• [What is needed]: In the data below, retype exactly the line that contains "You are a computer-use" and every line after it, through the last.

------------------------------------------------

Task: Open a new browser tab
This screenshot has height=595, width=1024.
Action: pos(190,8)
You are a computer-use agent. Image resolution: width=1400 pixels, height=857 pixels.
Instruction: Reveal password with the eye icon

------------------------------------------------

• [Result for this task]:
You are a computer-use agent. Image resolution: width=1400 pixels, height=857 pixels.
Instruction: Reveal password with the eye icon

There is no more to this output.